Sinais visíveis para o mundo
Portanto, como sinais visíveis da santidade do corpo místico de Cristo, em um movimento duplo, os santos, ao mesmo tempo, tornam-se fundamentais para testemunhar ao mundo a missão da Igreja e para preservar os seus fiéis da mediocridade, animando a cada um na perseverança final em sua peregrinação nesta vida, por isso, o caminho pastoral da Igreja tem como horizonte fundamental a santidade de todo o seu povo.
Por fim, resta-nos recordar as palavras de São João Paulo II em sua Carta Apostólica Novo Millenium Ineunte, em 2001, sobre a santidade como um chamado universal: “Como explicou o Concílio, este ideal de perfeição não deve ser objeto de equívoco vendo nele um caminho extraordinário, percorrível apenas por algum ‘gênio’ da santidade.

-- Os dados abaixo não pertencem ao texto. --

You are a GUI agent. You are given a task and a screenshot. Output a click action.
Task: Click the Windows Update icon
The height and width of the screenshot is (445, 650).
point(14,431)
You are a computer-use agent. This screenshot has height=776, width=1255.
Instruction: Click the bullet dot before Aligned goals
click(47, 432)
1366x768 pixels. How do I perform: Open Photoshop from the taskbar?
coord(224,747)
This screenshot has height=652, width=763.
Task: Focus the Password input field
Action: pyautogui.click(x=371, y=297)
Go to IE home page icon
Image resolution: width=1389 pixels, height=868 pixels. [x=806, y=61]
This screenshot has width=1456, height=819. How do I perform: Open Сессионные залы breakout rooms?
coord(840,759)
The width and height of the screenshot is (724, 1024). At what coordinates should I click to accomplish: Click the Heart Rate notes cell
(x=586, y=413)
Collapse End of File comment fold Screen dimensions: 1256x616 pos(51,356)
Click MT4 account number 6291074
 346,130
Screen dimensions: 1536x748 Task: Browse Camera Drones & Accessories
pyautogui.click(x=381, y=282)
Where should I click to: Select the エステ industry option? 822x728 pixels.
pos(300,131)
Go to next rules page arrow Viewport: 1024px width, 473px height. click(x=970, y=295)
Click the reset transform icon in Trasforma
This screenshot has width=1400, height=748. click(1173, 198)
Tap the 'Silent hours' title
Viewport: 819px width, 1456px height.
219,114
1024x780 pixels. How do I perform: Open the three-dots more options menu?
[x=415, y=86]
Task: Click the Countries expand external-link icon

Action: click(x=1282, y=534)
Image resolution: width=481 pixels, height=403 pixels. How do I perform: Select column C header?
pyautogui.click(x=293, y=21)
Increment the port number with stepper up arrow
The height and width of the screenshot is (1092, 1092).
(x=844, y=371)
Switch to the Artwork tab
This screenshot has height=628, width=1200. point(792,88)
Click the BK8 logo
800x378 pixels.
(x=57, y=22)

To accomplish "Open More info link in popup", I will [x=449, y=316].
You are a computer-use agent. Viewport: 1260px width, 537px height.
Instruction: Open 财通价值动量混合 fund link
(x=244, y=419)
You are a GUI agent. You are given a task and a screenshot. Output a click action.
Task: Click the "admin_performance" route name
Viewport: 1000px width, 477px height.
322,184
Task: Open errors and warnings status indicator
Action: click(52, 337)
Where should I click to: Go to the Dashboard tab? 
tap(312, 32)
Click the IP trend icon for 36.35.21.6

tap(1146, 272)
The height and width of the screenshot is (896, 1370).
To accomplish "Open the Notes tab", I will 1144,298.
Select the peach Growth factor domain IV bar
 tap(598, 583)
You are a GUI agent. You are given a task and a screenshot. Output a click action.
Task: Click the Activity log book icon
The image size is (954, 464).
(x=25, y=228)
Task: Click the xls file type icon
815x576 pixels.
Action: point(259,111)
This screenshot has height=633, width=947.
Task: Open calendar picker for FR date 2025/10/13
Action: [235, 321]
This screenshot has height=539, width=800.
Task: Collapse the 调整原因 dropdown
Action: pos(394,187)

Os caminhos da santidade são variados e apropriados à vocação de cada um. Agradeço ao Senhor por me ter concedido, nestes anos, beatificar e canonizar muitos cristãos, entre os quais numerosos leigos que se santificaram nas condições ordinárias da vida. É hora de propor de novo a todos, com convicção, esta ‘medida alta’ da vida cristã ordinária: toda a vida da comunidade eclesial e das famílias cristãs deve apontar nesta direção” [2].
Ana Paula Gomes
Bacharel em Direito, escritora e consagrada da Comunidade de Vida Shalom
BIBLIOGRAFIA:
BÍBLIA DE JERUSALÉM. Ed. Paulus: São Paulo, 2002.
CATECISMO DA IGREJA CATÓLICA. Ed. Loyola: São Paulo, 1999.
PAULO VI. Constituição Dogmática Lumen Gentium. Roma, 1964.
JOÃO PAULO II. Primeira Radiomensagem Urbi et Orbi. Roma, 1978.
JOÃO PAULO II. Alocução aos jovens de Lucca. 1989.
JOÃO PAULO II. Carta Apostólica Novo Millennio Ineunte. Roma, 2001.
MARTINS, José Saraiva. Reflexão: O significado dos santos hoje num mundo em mudança. Roma, 2003.
MARTINS, José Saraiva. Conferência na Universidade Católica Portuguesa: O mistério da santidade na experiência cristã. Lisboa, 2004.
[1] JOÃO PAULO II. Carta Apostólica NOVO MILLENNIO INEUNTE. Roma, 2001, § 7.
[2] JOÃO PAULO II. Carta Apostólica NOVO MILLENNIO INEUNTE. Roma, 2001, § 31.